La película la dirige el sueco Daniel Alfredson, realizador detrás de La chica que soñaba con un fósforo y un bidón de gasolina- Millenium 2 y La Reina en el palacio de las corrientes de aire- Millenium 3, segunda y tercera parte de la exitosa trilogía de Stieg Larsson, pero sin el universo oscuro característico de las cintas que popularizaron a Noomi Rapace. El gran secuestro de Mr. Heineken sigue la línea del policial clásico con tintes de drama familiar.

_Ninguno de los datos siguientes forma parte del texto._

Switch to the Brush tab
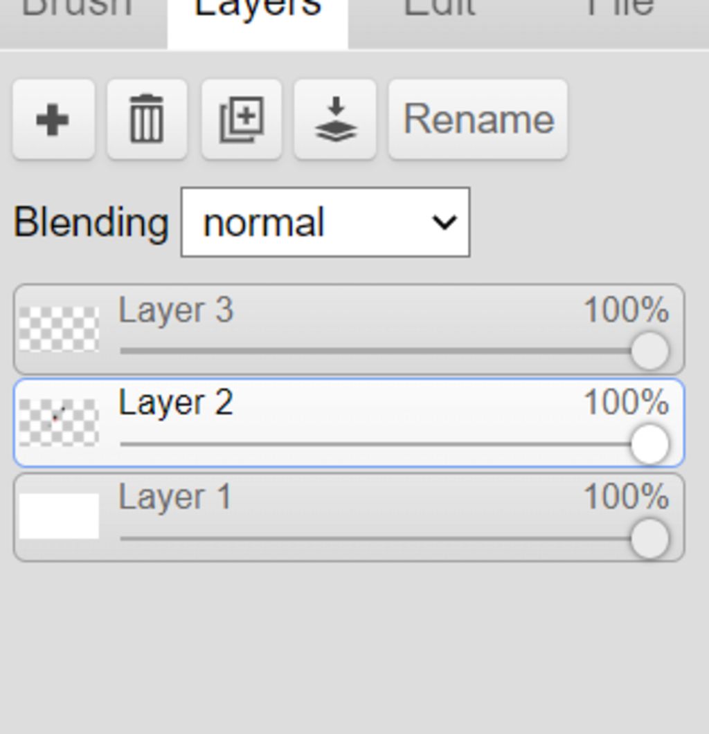Image resolution: width=709 pixels, height=734 pixels. click(x=78, y=8)
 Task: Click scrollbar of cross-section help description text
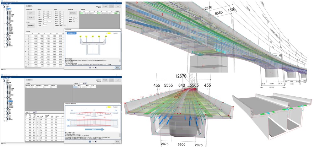tap(120, 62)
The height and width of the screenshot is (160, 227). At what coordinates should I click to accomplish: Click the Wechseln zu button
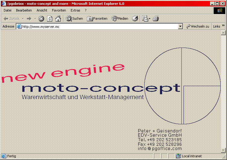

Durante la primera media hora, la trama se centra en el planeo del secuestro del mismo modo que cualquier film de robo de bancos con la estrategia del “golpe” como móvil de la acción. El siguiente acto se torna más interesante, la angustia del demorado pago del rescate y cómo afecta a la psicología de los protagonistas. En ese ínterin comienza la empatía con el espectador. Se formulan automáticamente preguntas como ¿Que hacer en un caso similar? ¿Cómo reaccionar demostrando firmeza pero sin ser un profesional en el tema? La película levanta vuelo con la identificación con alguno de los personajes: el fuerte, el líder, el sentimental, el rudo.

Los leves pero importantes aportes de Hopkins convierten al personaje de Heineken en un ser frió y calculador, astuto para los negocios y filoso de discurso. Pero todo se desmorona cuando los indicios de moralina final se hacen más y más evidentes. Es claro, la película cuenta la historia de un secuestro desde el punto de vista de los secuestradores, y no elige peor camino que la clásica y esperada redención. No sea cosa que a alguien se le ocurra indagar en el oficio del secuestro. Eso si, tomar unas cuantas cervezas antes de ver la película sobrellevaría mejor la experiencia.